8. August 2013, 08:25 Uhr

Rebellen berichten von einem Angriff auf den Konvoi des syrischen Machthabers. Baschar al Assad scheint aber nicht verletzt worden zu sein. Stimmen die Berichte, kamen ihm die Rebellen so nah wie nie.

Syrien, Baschar al Assad, Rebellen, USA

Nachdem Rebellen von einem Anschlag auf ihn berichteten, zeigte sich Präsident Assad (M.) unverletzt bei den Feierlichkeiten zum Ende des Ramadans in einer Moschee©

Syrische Rebellen haben in Damaskus den Konvoi von Präsident Baschar al Assad angegriffen. Assad soll dabei aber unverletzt geblieben sein. Aktivisten hatten von mehreren Explosionen in einem Viertel berichtet, das neben der Residenz des Präsidenten liegt.
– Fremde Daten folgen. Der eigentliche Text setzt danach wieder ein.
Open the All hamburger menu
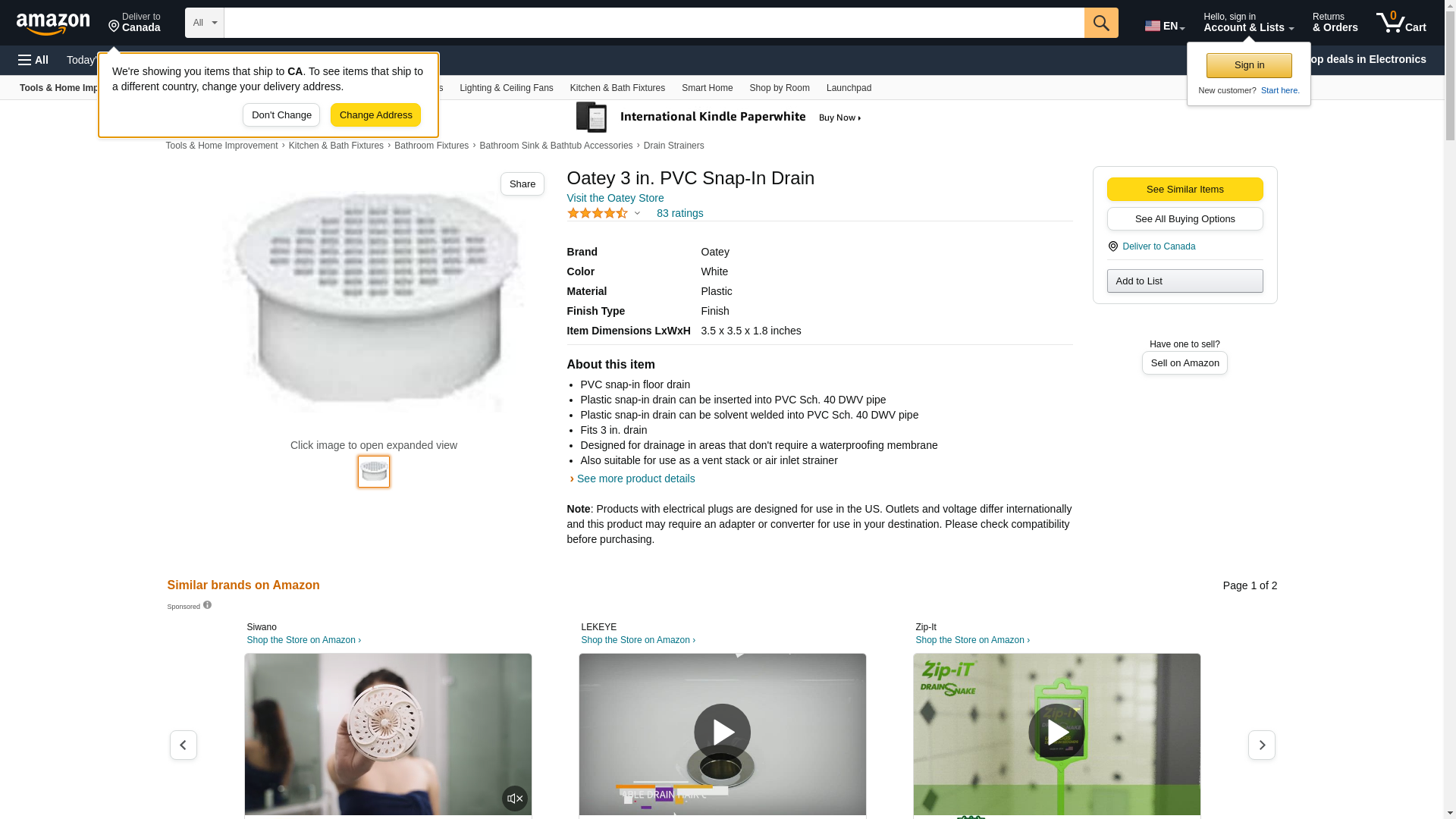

Über die genauen Umstände des Angriffs gibt es unterschiedliche Angaben. Die islamistische Rebellen-Organisation Liwa al Islam berichtete der Nachrichtenagentur Reuters, Aufständische hätten am Donnerstag mit Raketen auf Assads Konvoi geschossen, als dieser auf dem Weg zu einer Moschee nahe seines Wohnsitzes im Bezirk Malki gewesen sei. Die Nachrichtenagentur DPA berichtet, die Ahrar-al-Scham-Brigade habe sich dazu bekannt, Assad mit Granaten angegriffen zu haben. Sollte der Konvoi tatsächlich getroffen worden sein, wären die Rebellen so nah wie nie zuvor an den Präsidenten herangekommen. Die syrische Regierung dementiert die Rebellenberichte. "Die Nachricht ist komplett unwahr", sagte Informationsminister Omran al Sohni im Staatsfernsehen. Es habe keinen Anschlag gegeben.
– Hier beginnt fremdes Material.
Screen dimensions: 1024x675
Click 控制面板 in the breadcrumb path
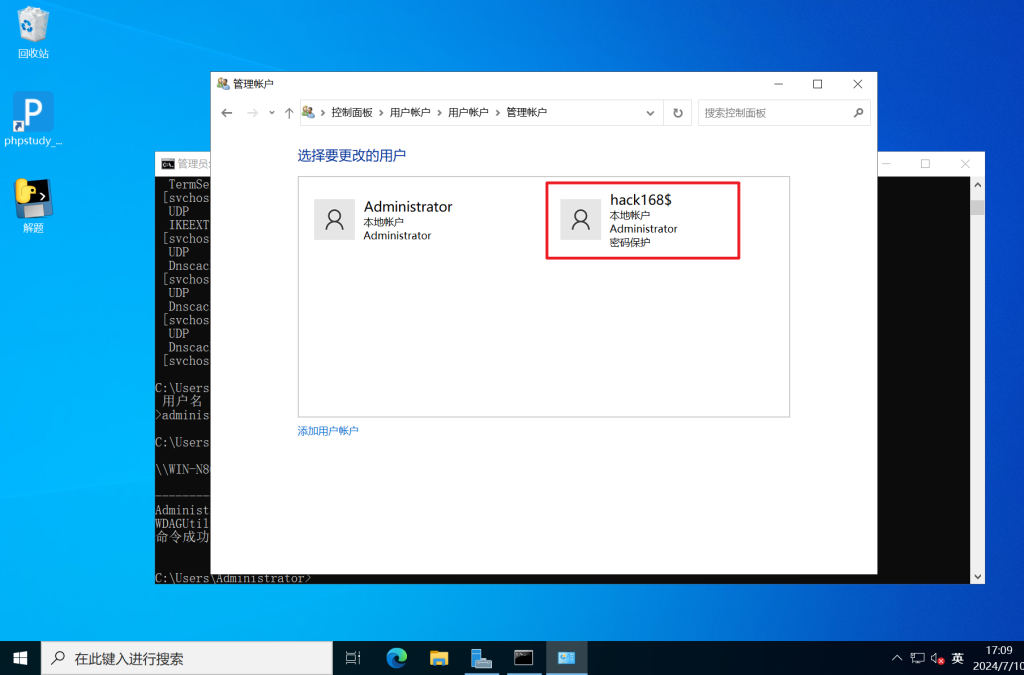point(352,113)
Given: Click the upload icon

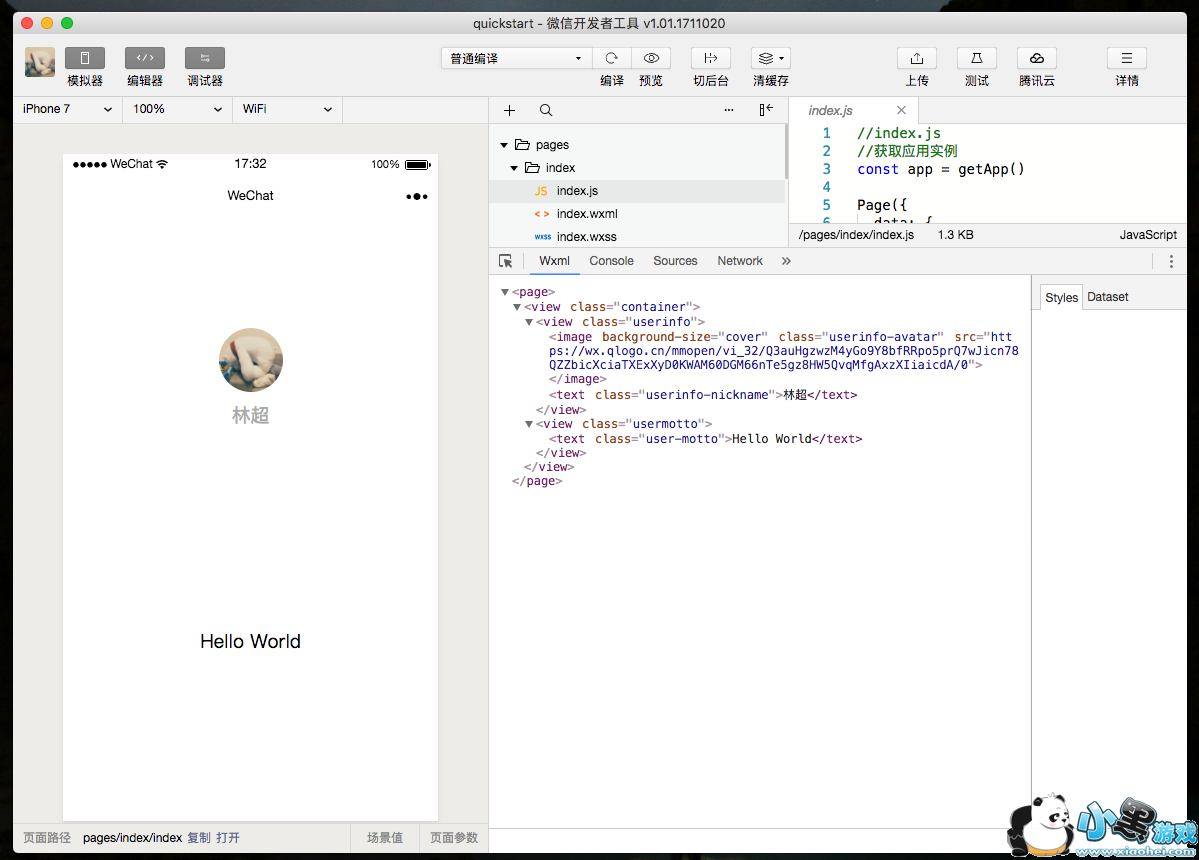Looking at the screenshot, I should click(x=917, y=58).
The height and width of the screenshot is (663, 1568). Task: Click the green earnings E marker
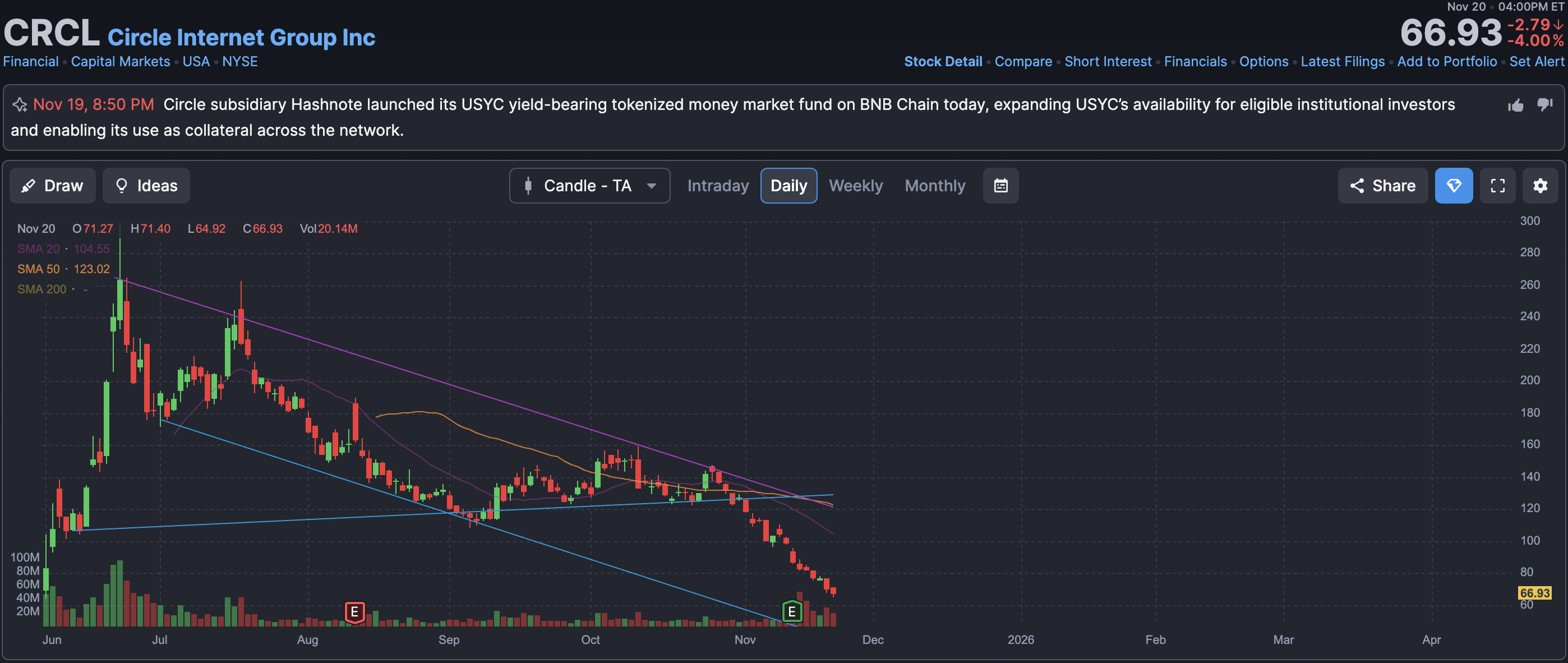791,611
TV-Bilder zeigen Assad unverletzt

Das syrische Staatsfernsehen verbreitete später Bilder, die Assad beim Gebet in einer Moschee zeigten. Auf diesen Bildern wirkt er unversehrt. Seit Beginn des Bürgerkriegs zeigt sich Assad nur noch selten in der Öffentlichkeit, so dass der Auftritt im Staatsfernsehen außergewöhnlich war. Nach Angaben von Liwa al Islam sollen bei der angeblichen Attacke auf den Konvoi einige von Assads Begleitern getroffen worden sein. In der islamischen Welt hat an diesem Donnerstag das hohe Fest des Fastenbrechens (Eid al Fitr) begonnen, das den Fastenmonat Ramadan beendet.
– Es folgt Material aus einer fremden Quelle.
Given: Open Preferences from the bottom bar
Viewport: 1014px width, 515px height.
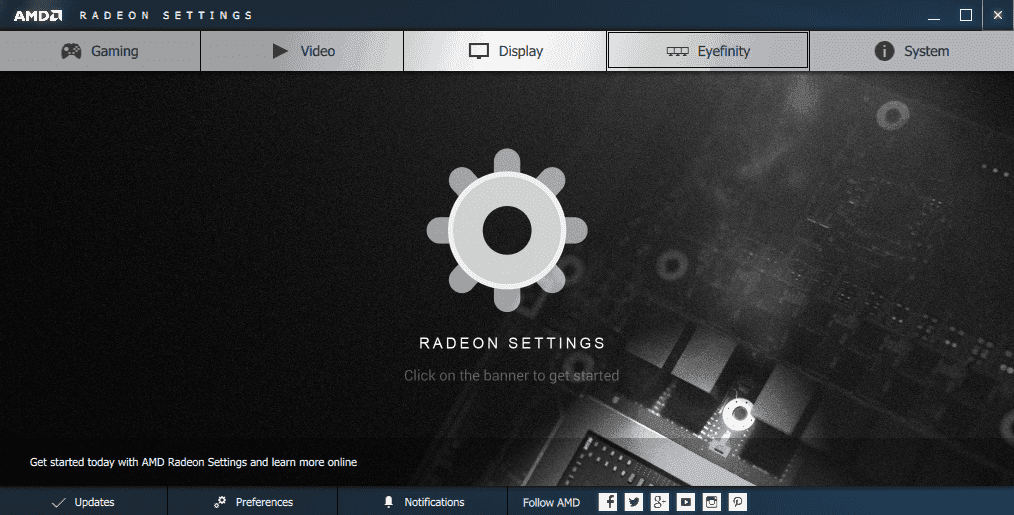Looking at the screenshot, I should click(x=253, y=502).
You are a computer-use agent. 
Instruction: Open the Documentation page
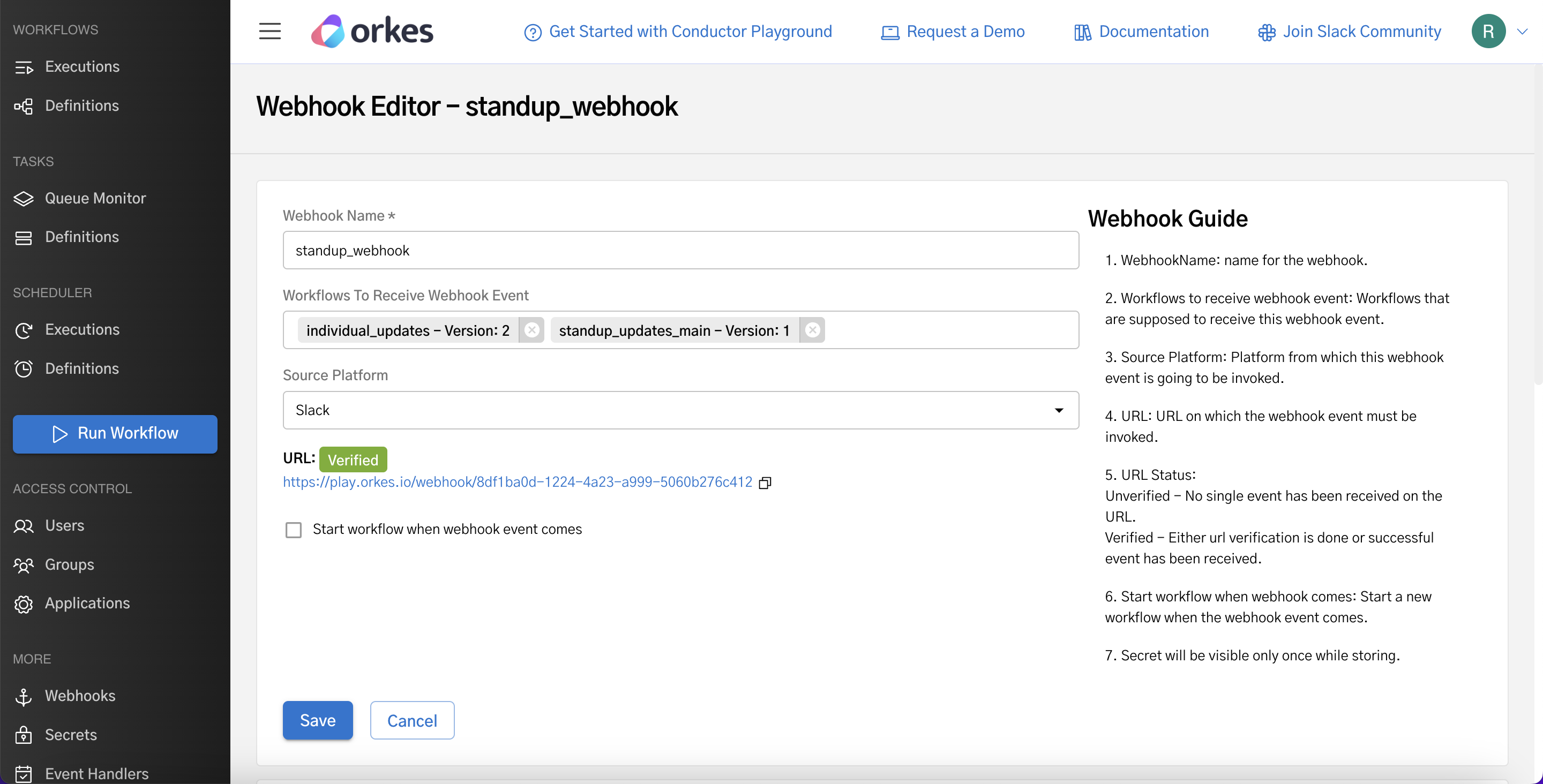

Auch der syrische Oppositionsführer, Ahmed al Dscharba, setzte sich zum Beginn des Ramadan-Festes medienwirksam in Szene. Der Vorsitzende der Nationalen Syrischen Koalition, die ihren Sitz in Istanbul hat, tauchte unangekündigt zum Gebet in einer Moschee in der umkämpften Stadt Daraa auf. Nach Angaben von Regimegegnern war er von Jordanien aus nach Syrien gereist.

Obama erhöht Syrien-Hilfen auf über eine Milliarde Dollar

Zum Ende des Ramadans kündigten die USA an, ihre humanitäre Hilfe für Syrien auf mehr als eine Milliarde Dollar erhöhen. Präsident Barack Obama kündigte am Mittwoch in einer Mitteilung an, dass die Amerikaner 196 Millionen Dollar zusätzlich für Syrien bereitstellen. "Viele von uns hatten die Gelegenheit des Fastenbrechens mit unseren muslimischen Freunden und Kollegen - eine Tradition, die uns daran erinnert, dankbar für unsere Segnungen zu sein und Mitgefühl mit den weniger Wohlhabenden unter uns zu zeigen", sagte er. Dazu gehörten Millionen Syrier, die fern ihrer Heimat, Familien und Lieben seien. Von der neuen Hilfssumme sollen 155 Millionen direkt nach Syrien fließen und 41 Millionen an syrische Flüchtlinge in Jordanien, dem Libanon, der Türkei, dem Irak und Ägypten.